What I didn’t see as I drove through this magical ecosystem—the Black Rock Desert, the Eastern Sierra Nevada, Northern Paiute land, Pyramid Lake—is what’s happening at ground level.

Didn’t see the way water flows into streams when a deluge strikes in this roughly 200,000 square-mile wash basin, one-fifth of what we call the West, didn’t see where creeks and rivers flow inland to form seasonal lakes, marshes, salt flats, rather than to the sea like on the western side of the Sierra Nevada where I'm from. I didn't think beyond the moment.

And, I didn’t see the creatures living in the sage, surviving against the odds. But, more level heads than mine walk the Great Basin and notice the small, subtle things. The region’s unique butterfly populations seem to be shrinking and they've petitioned the U.S. government to protect them under the Endangered Species Act. Rocketing through the universe, defying gravity, I felt like I was weightless and moving at the speed of light.

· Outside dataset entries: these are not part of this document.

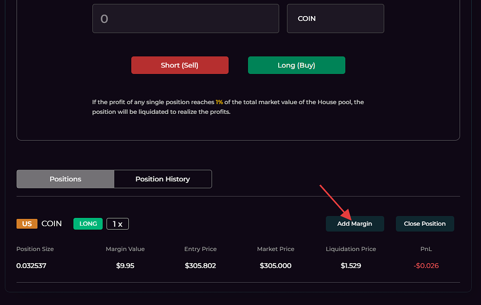
Task: Close the COIN long position
Action: pos(425,224)
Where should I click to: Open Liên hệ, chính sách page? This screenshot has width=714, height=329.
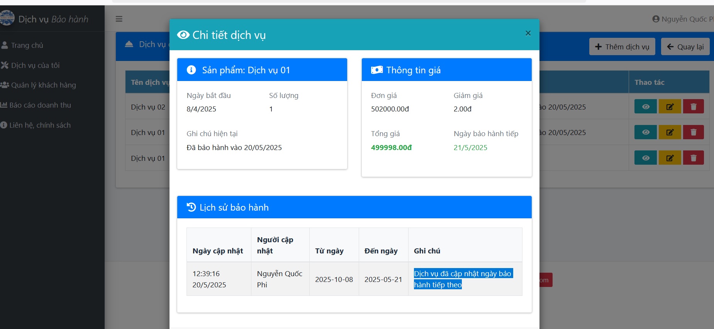pos(40,125)
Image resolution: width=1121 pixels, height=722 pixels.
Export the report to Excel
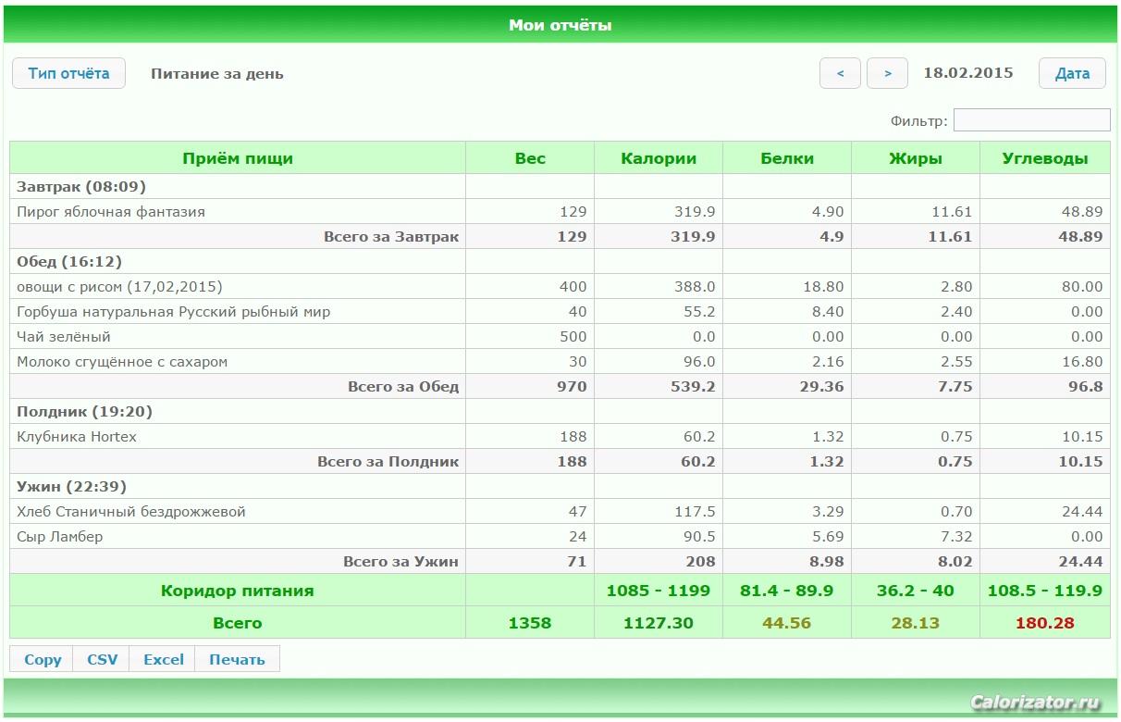164,659
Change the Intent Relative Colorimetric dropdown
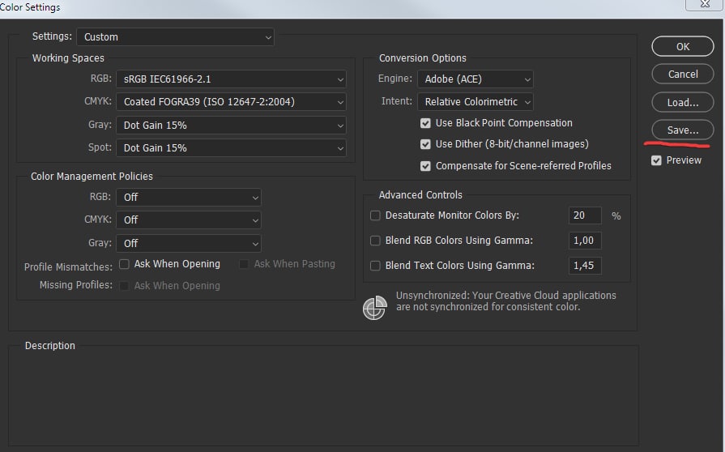Viewport: 725px width, 452px height. click(x=476, y=102)
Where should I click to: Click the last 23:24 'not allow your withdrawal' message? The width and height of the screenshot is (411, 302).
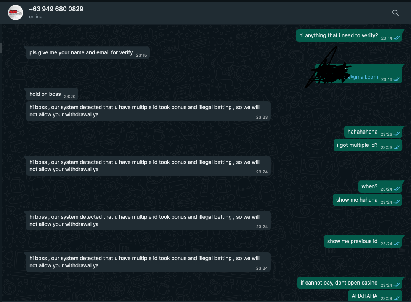click(148, 262)
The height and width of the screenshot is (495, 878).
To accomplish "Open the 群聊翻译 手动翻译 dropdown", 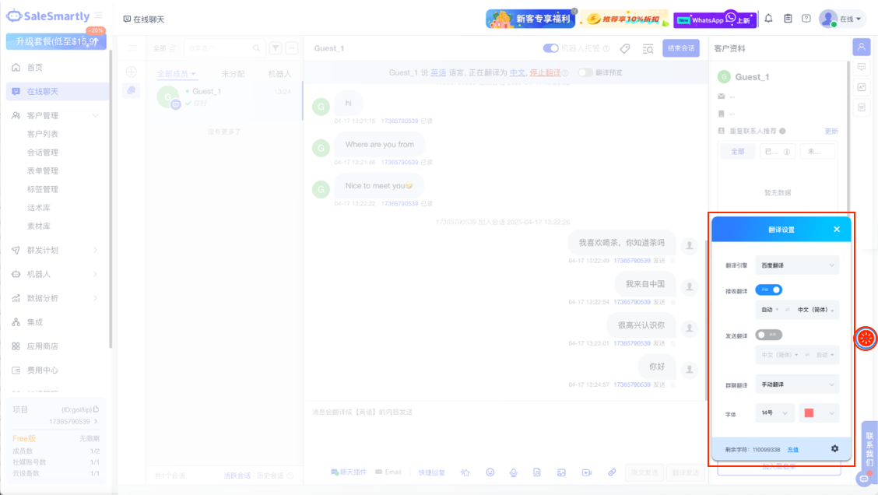I will (x=797, y=384).
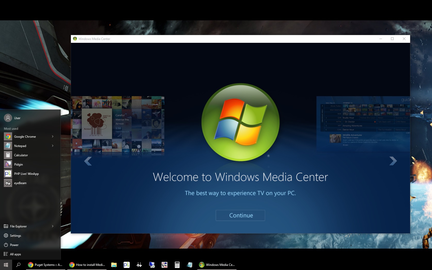Click the Continue button in Media Center

coord(240,215)
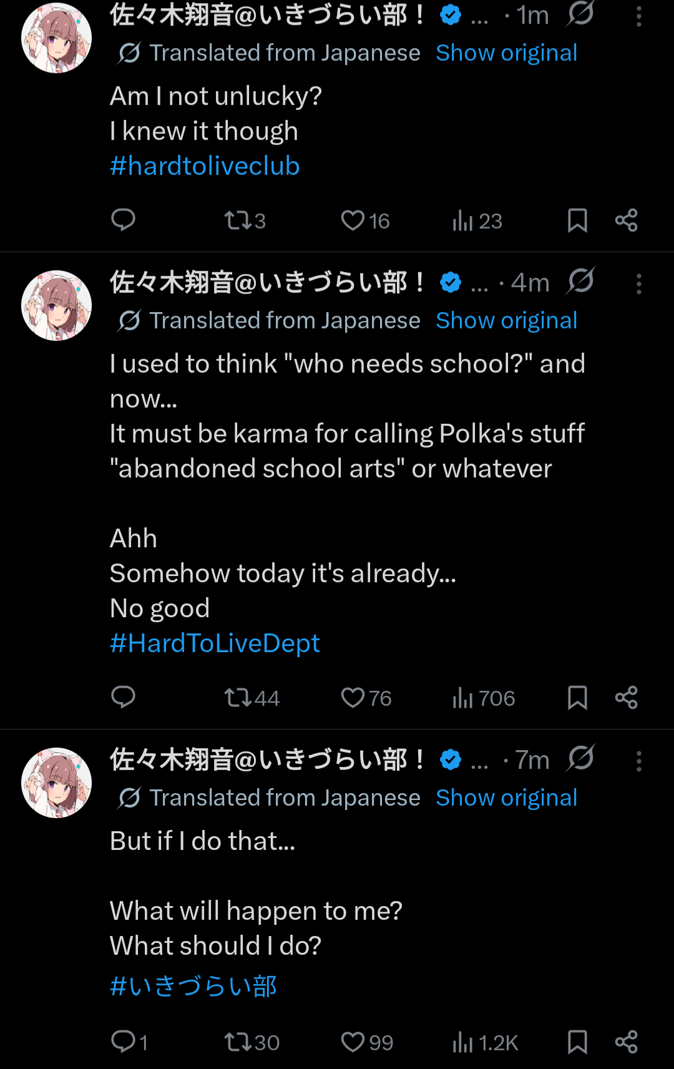The width and height of the screenshot is (674, 1069).
Task: Open the #hardtoliveclub hashtag
Action: [205, 166]
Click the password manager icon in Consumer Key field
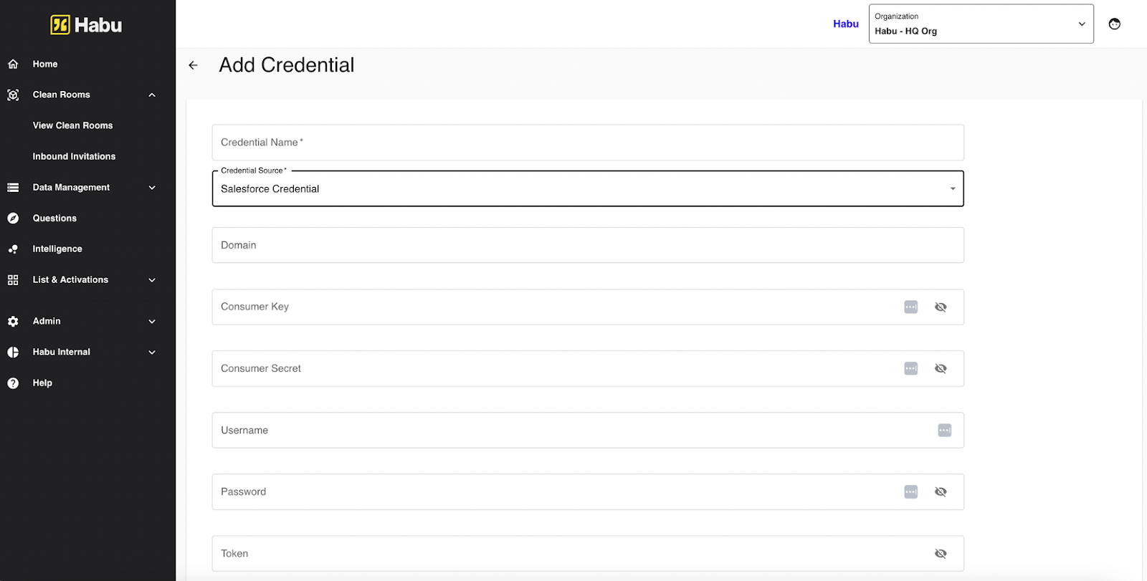This screenshot has height=581, width=1147. [910, 307]
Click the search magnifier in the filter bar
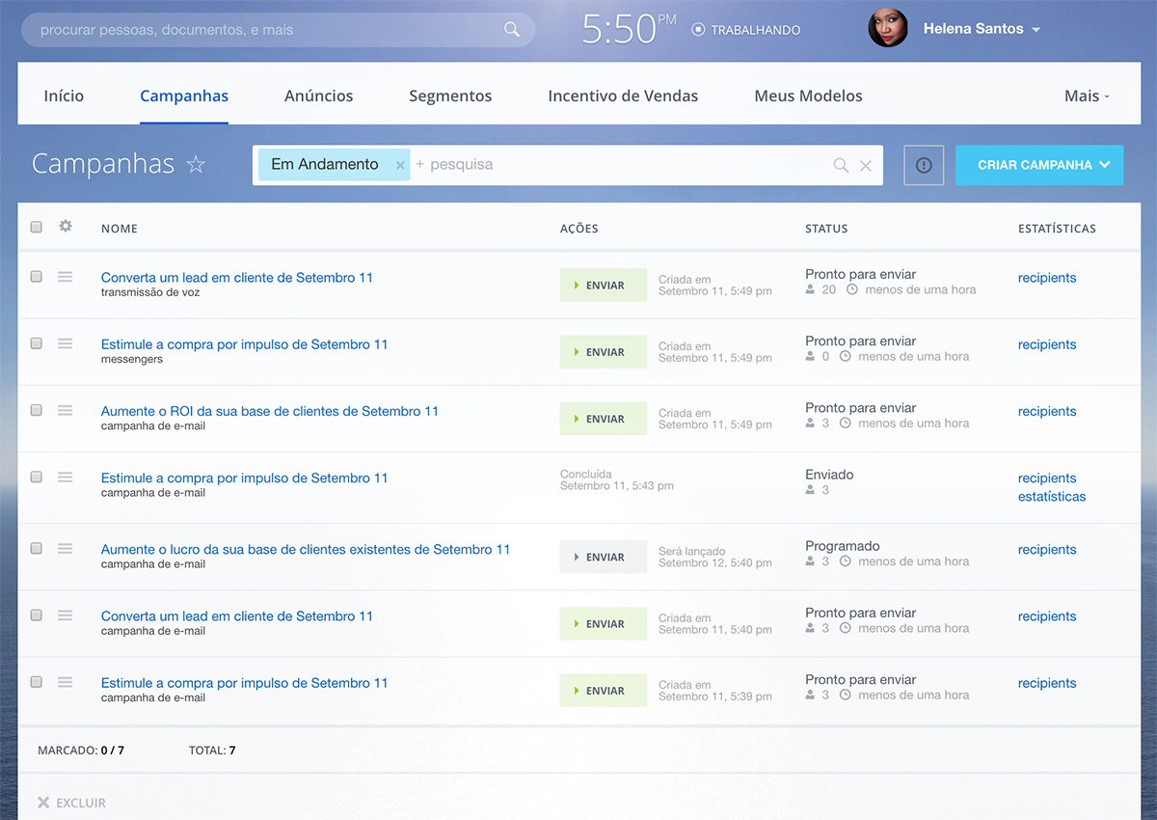Screen dimensions: 1157x820 tap(841, 166)
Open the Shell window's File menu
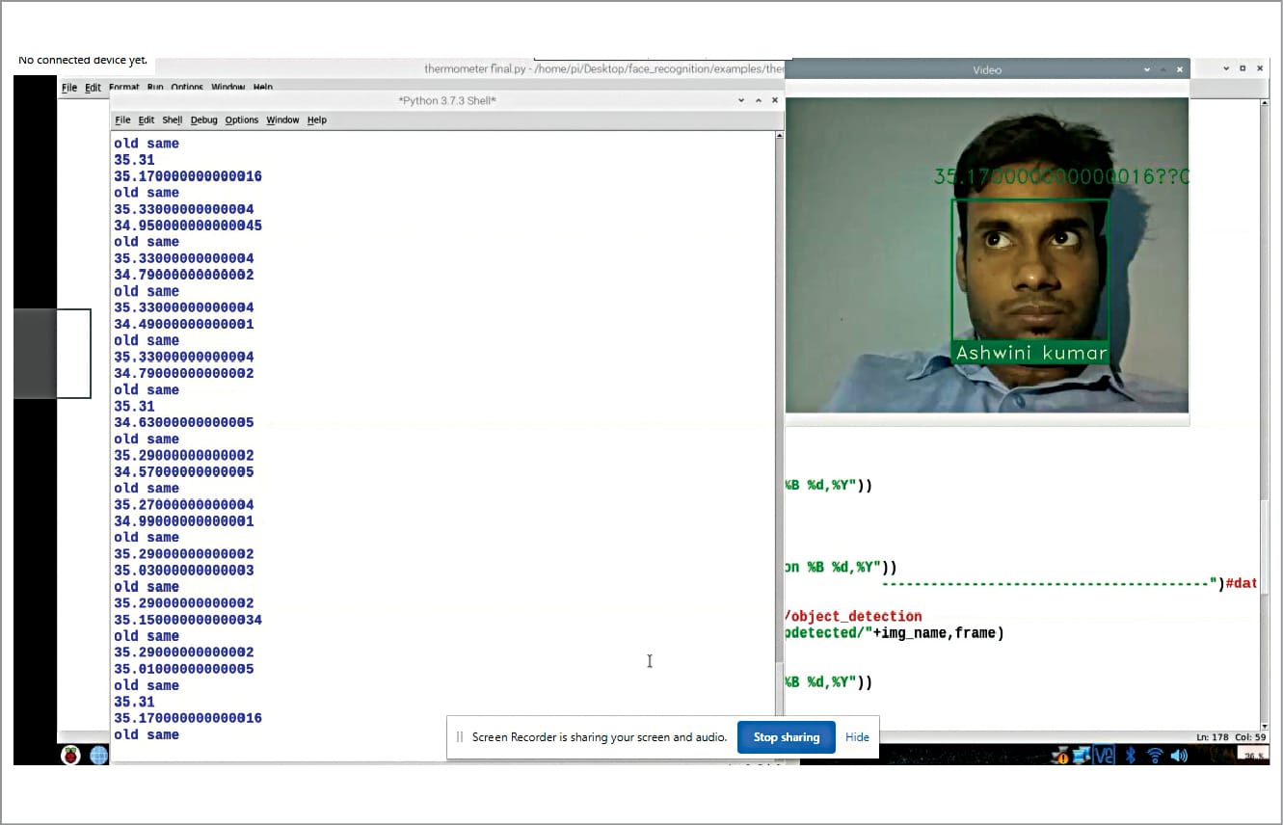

If you take the long way home, if you go to the Great Basin, be careful. You won’t see everything, not all the basking snakes and vanishing butterflies, but you will feel lofted into another dimension and that will change your life.


Blown Away

Good days slip across polished glass
glinting
silver streaks into night circles ringing cash
lying on my back feeling young
blowing kisses in your hairy ear
condom tight between pointer and thumb
holding on for you
 for a long, green note
on brown saltgrass we share
moving
in a Western desert close and full back then
driving fast on alligator asphalt
 washboard rhythms distant
dreaming sad and wrong
the smell of yellow
stubble tickles on my cheek
we danced round a golden ring
supposing
what happens next
sunset through tinted glass
feet braced against the dash
purple burns in pink places
sky, dollars, sage, wind, sand
blown away by savage
play



Fly Geyser - Black Rock Desert

1 comment:

  1. ahhh, how i love the black rock desert. reminds me of all my time going to and from black rock city for burning man.